Predictor Variable

What is a Predictor Variable?

Predictor variable, also known sometimes as the independent variable, is used to make a prediction for dependent variables. Predictor variables are extremely common in data science and the scientific method. The predictor variable is the counterpart to the dependent variable, often directly informed or affected by the predictor variable. 

How does a Predictor Variable work?

All experiments examine or deal with some form of variables. Often the variable is not only something that is measured, but it is also manipulated or transformed. The main forms of variables are predictor variables, independent variables, and dependent, or outcome variables. The predictor variable is often mistaken as the independent variable, however they vary slightly in definition. Where an independent variable may be transformed or changed throughout the experiment, the predictor variable is not. When changes do arise with predictor variables, they are often naturally occurring. 
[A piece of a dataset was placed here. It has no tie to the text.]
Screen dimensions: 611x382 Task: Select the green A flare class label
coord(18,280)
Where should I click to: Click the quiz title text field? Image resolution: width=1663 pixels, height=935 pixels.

Imagine a teacher is looking to understand the effects of missing class time on grade point average. The predictor variable is the attendance rate of the students, and the outcome variable is the grade point average. In theory, the best way to directly study the effects of attendance on grade point average is to take a select group of students and instruct them to skip class entirely, as a control. However, the likelihood of actually doing so is very slim, and borderline unethical. Alternatively, the teacher can look at the naturally occurring attendance rate, and infer the relationship to grade point average that way. By comparing students with lower attendance's GPAs with those with higher attendance rates, the teacher can come to generalized conclusions about attendance. In this situation, the teacher used a predictor variable of attendance, as the variable was not altered throughout the study.